# Preparing the trade data

In this notebook we merge the datasets and prepare the list of aggregated trades.

In [None]:
import argparse
import numpy as np
import pandas as pd
from tqdm import tqdm

from utils import USER, ITEM

In [None]:
input_path = 'source_data/scrape_parsed.parquet'
ciknames_path = 'source_data/cikmap.tab'
cusips_path = 'source_data/cusips.tsv'
output_path = 'trades.tsv'

First we load the holdings data and convert dates to a proper date format.

In [None]:
print(f'Loading {input_path}...')
df = pd.read_parquet(input_path)
df['rdate'] = pd.to_datetime(df.rdate, format='%Y%m%d')
df['fdate'] = pd.to_datetime(df.fdate, format='%Y%m%d')
df

Next we load the CIK (investor identifier) data, and map each CIK to the last name they have been using (some investors changed name while keeping the same CIK).

In [None]:
ciknames = pd.read_csv(ciknames_path, sep='\t')
ciknames_prepared = ciknames.groupby('cik', as_index=False)['cikname'].apply(lambda z: list(z)[-1])
ciknames_prepared

In [None]:
ciknames_prepared.nunique()

Now we join the holdings data to the CIK data and the CUSIP data in order to get investor and security names.

In [None]:
df = pd.merge(df, ciknames_prepared, 'left')

In [None]:
cusipnames = pd.read_csv(cusips_path, sep='\t')
df = pd.merge(df, cusipnames, 'left')
df.cusipname.fillna(df.cusip, inplace=True)
df

Next we compute the aggregate trades.
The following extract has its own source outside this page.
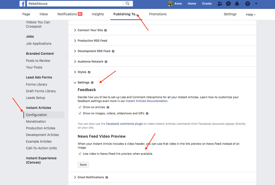Screen dimensions: 275x185
Task: Expand the Styles section
Action: pyautogui.click(x=82, y=72)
We consider that an aggregate trade is a new holding, a holding that is present in the current quarter and not in the previous quarter.

In [None]:
# Computing the set of securities for each investor and date
df_groups = df.groupby(['cikname', 'rdate'])['cusipname'].apply(set)

In [None]:
# Computing the new securities for each investor and date
diff_data = []
for cikname in tqdm(df.cikname.unique()):
    g = df_groups[cikname]
    for i, s in enumerate(g):
        if i == 0:
            continue
        assert g.index[i] > g.index[i-1], 'dates should be ascending' 
        s0 = g.iloc[i-1]
        diff = s - s0
        for cusip in diff:
            diff_data.append([cikname, cusip, g.index[i]])

In [None]:
# Putting the data in a dataframe
df_diff = pd.DataFrame(diff_data, columns=['cikname', 'cusipname', 'rdate'])
df_diff = df_diff.sort_values(['rdate', 'cikname', 'cusipname']).reset_index(drop=True)
df_diff

Now we create the final columns and save the file as 'trades.csv'

In [None]:
df_diff[USER] = df_diff.cikname
df_diff[ITEM] = df_diff.cusipname
df_diff['date'] = pd.to_datetime(df_diff.rdate, format='%Y%m%d')
df_diff['trade'] = 1 # Just to facilitate analytics
print(f'Saving to {output_path}...')
df_diff[['date', 'trade', USER, ITEM]].to_csv(output_path, index=False, sep='\t')
!head {output_path}